Extrait du texte:
'''

Au terme de plusieurs mois de tractations entre le Président de la République, le gouvernement, les groupes parlementaires et les associations d’élus, au premier rang desquelles l’Association des Régions de France (ARF), le Président de la République a tranché.
Le nombre de régions passera de 22 à 14, les métropoles sont confirmées, l’intercommunalité, les métropoles, voire les régions, se substitueront progressivement aux Conseils généraux, les préfets de région voient leurs prérogatives élargies, les préfets de départements et les administrations d’Etat dans les départements sont maintenus mais leurs missions restent à déterminer.
La CGT conteste la forme et le fond de cette réforme structurelle qui va durablement impacter les conditions de vie et de travail des salariés, actifs, en recherche d’emploi ou retraités. Sur la forme, la CGT ne peut accepter l’opacité dans laquelle a été conduite cette réorganisation majeure des prérogatives respectives de l’Etat et des collectivités locales. Elle ne peut admettre qu’une nouvelle géographie affectant dans un premier temps les régions puis les départements soit dessinée sans que les organisations syndicales confédérales de salariés et plus largement la société civile soit consultée sur les objectifs poursuivis et leur traduction dans l’organisation des pouvoirs.
Jamais une telle refonte institutionnelle n’a été menée sans une longue phase préalable de consultations, voire de négociations, portant sur ses ambitions et ses finalités, sur ses conséquences économiques et sociales, sur les transitions à opérer. De manière précipitée, surréaliste et empirique, des présidents de Conseils régionaux, individuellement ou en groupes, ont saisi les CESER (Conseil économique, social et environnemental régional) à émettre des avis sur les redécoupages éventuels des régions. N’ont-ils pas cherché à instrumentaliser la société civile pour servir leurs desseins individuels ? Quelles suites vont-ils réserver à ces demandes maintenant que la carte est redessinée ?
Sur le fond, la CGT conteste les finalités de cette nouvelle architecture institutionnelle. Elles s’inscrivent dans la logique mortifère de l’austérité et de la compression des dépenses publiques qui affectent toutes les administrations publiques : Etat, collectivités locales et hôpitaux ... Et plus généralement tous les services publics. Elles répondent aux voeux de la Commission européenne qui reste vigilante sur la mise en oeuvre du programme de stabilité imposé à tous les Etats dont la France. L’accélération dans la mise en oeuvre de cette réforme et l’absence de démocratie sociale et citoyenne dans son élaboration puisent leurs racines dans la recherche de financement des 50 milliards d’euros du « Pacte de responsabilité », dont 11 milliards d’économies demandées aux collectivités locales. Cette compression de la dépense publique et les réorganisations de services auront des conséquences sociales et professionnelles sur les fonctionnaires et les agents publics touchés de plein fouet. Par ailleurs, quels sens et contenu donner à la création de « maisons de services au public » dans un contexte de réduction des moyens dévolus aux services publics ? Une nouvelle fois, ce sont les salariés et les populations qui vont subir la satisfaction des désidératas du patronat et des actionnaires.
La nomination d’un nouveau Secrétaire d’Etat chargé de la Réforme de l’Etat et de la Simplification, directement rattaché au Premier ministre, confirme la volonté du gouvernement de gérer la France comme une entreprise au service des grandes entreprises.

'''

Tâche à réaliser:
Répondez à ces questions sur l'extrait consacré à la réforme territoriale :
1. Combien de régions la France comptera-t-elle après la réforme ?
2. Quel montant d'économies le « Pacte de responsabilité » demande-t-il aux collectivités locales ?
3. À qui le nouveau Secrétaire d'État chargé de la Réforme de l'État et de la Simplification est-il directement rattaché ?
Les items n'ont aucun rôle dans cet exercice.

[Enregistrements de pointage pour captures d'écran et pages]

'''

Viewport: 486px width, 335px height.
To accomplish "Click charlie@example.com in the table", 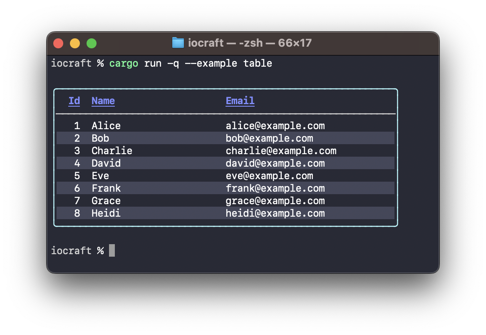I will click(x=281, y=151).
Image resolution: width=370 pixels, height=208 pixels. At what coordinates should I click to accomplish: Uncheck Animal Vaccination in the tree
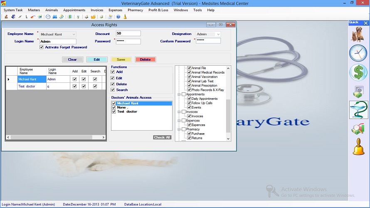189,77
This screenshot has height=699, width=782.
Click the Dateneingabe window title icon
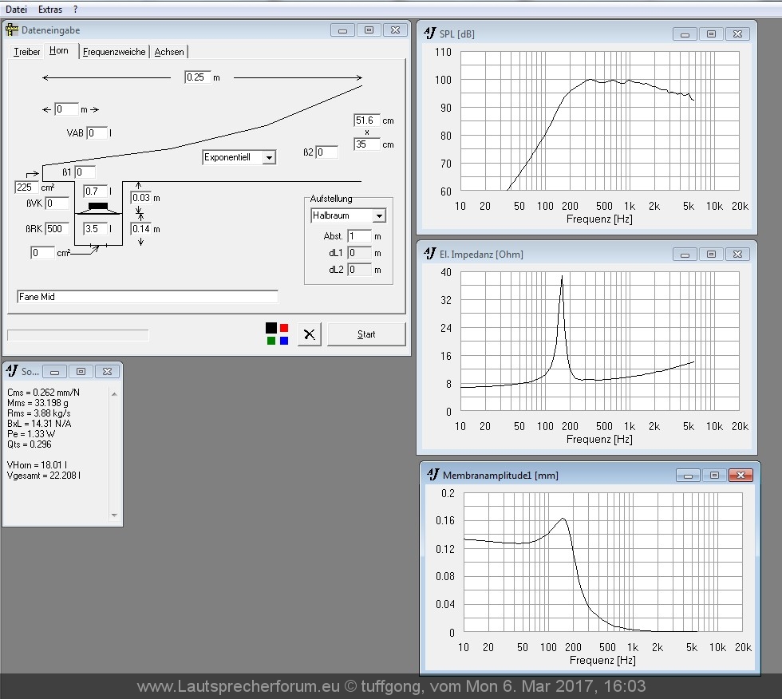point(12,30)
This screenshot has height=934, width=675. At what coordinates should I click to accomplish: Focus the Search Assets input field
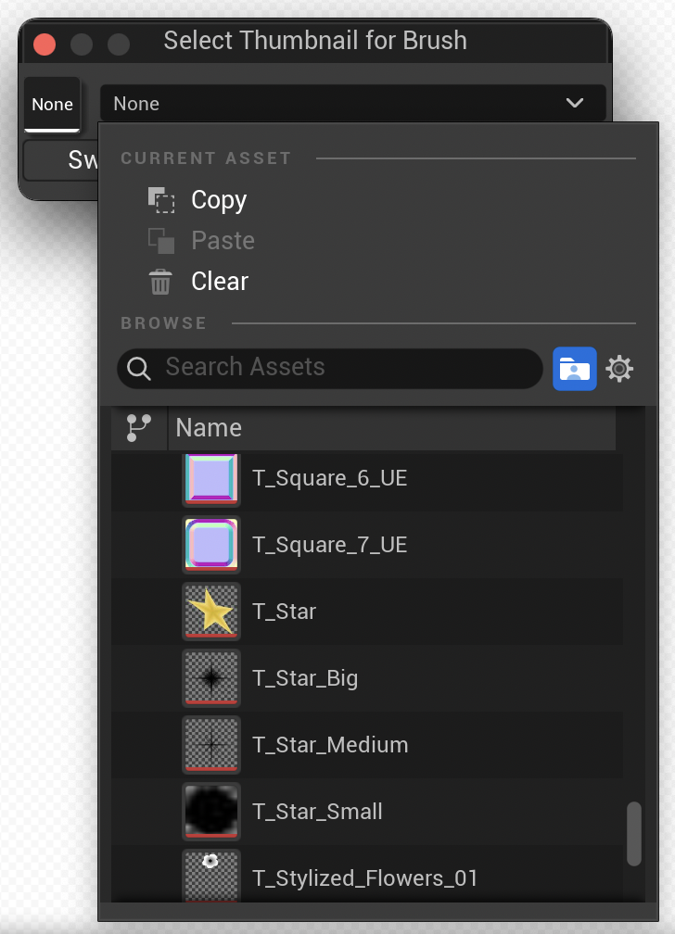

'''

Résultat obtenu:
1. 14 régions, contre 22 auparavant.
2. 11 milliards d'euros.
3. Au Premier ministre.